No hace falta pasar mucho tiempo en el bosque para experimentar la impresión siempre un poco angustiada
de que “nos hundimos” en un mundo sin límite. Pronto, si no se sabe a dónde se va,
no se sabe tampoco dónde se está.
Gaston Bacherald, La poética del espacio
El efecto de la luz filtrándose a través del follaje fue obsesión de no pocos pintores: Auguste Renoir esparció sus breves manchas blanco amarillas sobre el ropaje de amantes pudorosos y también en el bullicio de un baile veraniego, Juan José Cambre nos dio follajes sintetizados, siluetas oscuras contra un color luz que ya no era amarillo, sino verde violento, rosa encendido, naranja plástico. Josefina Robirosa impregnó sus matas espesas de vegetación con una luz que emana del propio corazón boscoso. El bosque asegura la interrupción de la mirada, la búsqueda de los intersticios exentos de tronco y de follaje, los ojos claros que se abren en la penumbra olorosa que el bosque provee.
Guillermo Mena regresa al bosque pero no para pintarlo sino para filmarlo. Conoce el sitio: pertenece a su infancia. El desplazamiento entonces es volver sobre los pasos de quien fue en otras épocas. El arte tiene sus recursos para hacer pretéritas las imágenes: Mena obtiene el registro de su caminata en color y realiza la conversión a blanco y negro. No se trata sólo del recurso de “volver pasado”, sino que hay aquí un dibujante: Guillermo Mena carboniza las imágenes fílmicas. Y crea con carbón (que él mismo fabrica) imágenes de catástrofes inminentes: tormentas, llamaradas, inundaciones, una energía ascendente que engendra en lo oscuro la promesa de la luz -allí también, en las superficies aterciopeladas y rugosas del carbón exprimido contra la pared, se abren ojos blancos e intersticios-. Mena superpone los registros fílmicos del bosque y acentúa la sensación de extrañeza; zonas quemadas por la luz, brillos desencajados de la escena, pozos de sombras, árboles fantasmas; el escenario tiembla y se aleja a medida que intentamos adentrarnos en él. El bosque es memoria de las desapariciones y es también cantera de donde se extraerá la materia (madera carbonizada) para la aparición del dibujo. Pero las manipulaciones de los primeros acercamientos al paisaje no se detienen allí: el artista extrae fotogramas del vídeo – muchos- como si fuera posible reconstruir secuencialmente un desplazamiento ya entorpecido, fosiliza el recorrido en la fotografía y las postales se multiplican solitarias.

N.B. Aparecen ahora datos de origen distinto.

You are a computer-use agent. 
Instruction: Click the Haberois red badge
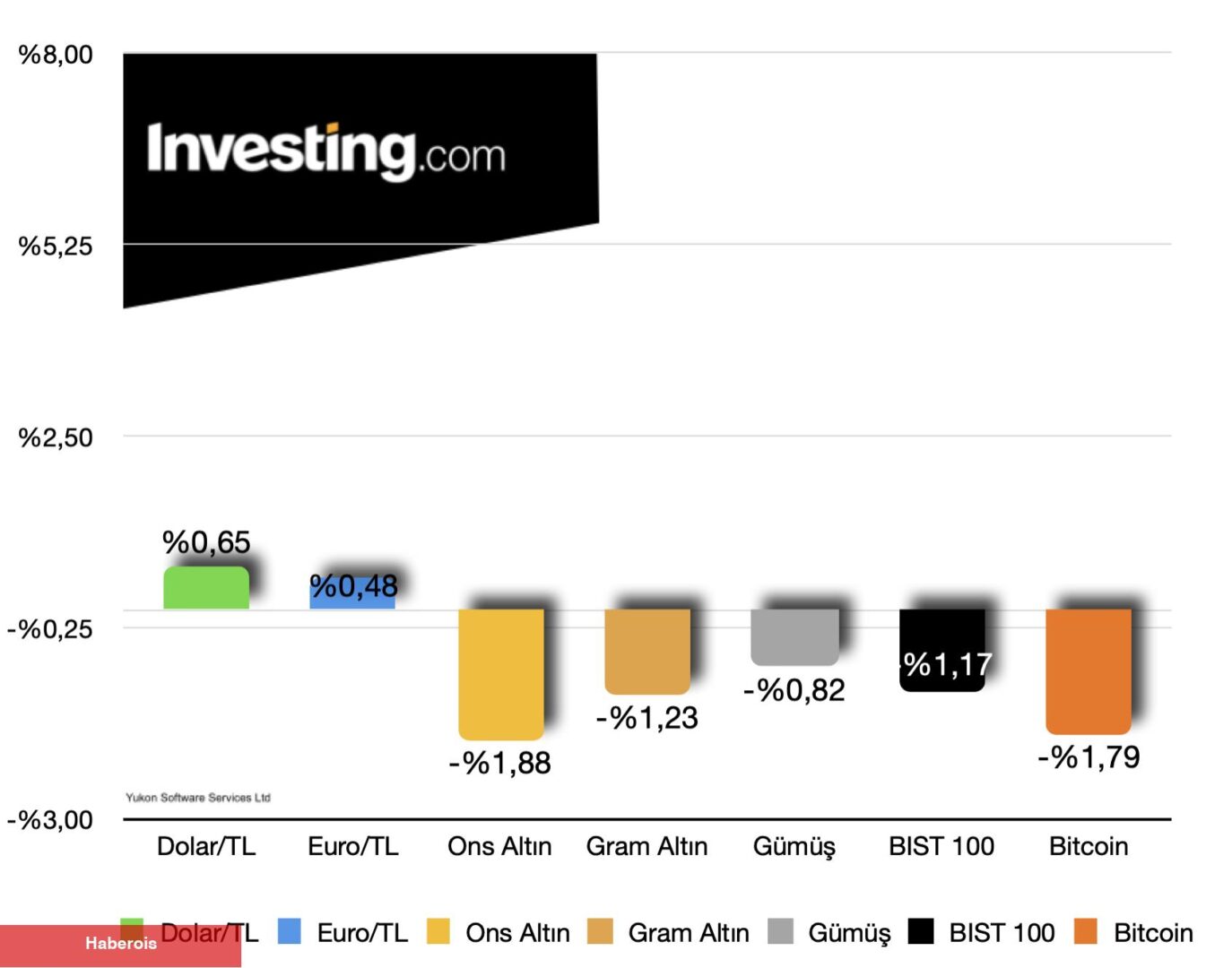120,945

La obra de Mena tiene dos maneras de moverse: el merodeo y la acción física directa. El primer movimiento está hecho de un avanzar a tientas que ampara titubeos y arrepentimientos, un razonamiento que se muerde la cola en el cuestionamiento constante de lo hecho y lo porvenir, un transitar de zonas grises y porosas como bancos de niebla. El segundo es el pasaje a la acción, la decisión que disipa nieblas e implica una cantidad de fuerza aplicada sobre un material que se sacrifica hasta el vestigio y da cuenta de sus desvanecimientos. El bosque ofrece al caminante dispuesto a perder el sendero un andar cíclico y serpentino. La trama del bosque intercepta la huida y alienta la permanencia.
Decía un verso de Jules Supervielle que somos “habitantes delicados de los bosques de nosotros mismos”. Guillermo Mena nos depara una mirada melancólica y terca como los murmullos de las cosas escondidas; un excursionista inmerso en una galería de espejos velados por capas de hollín.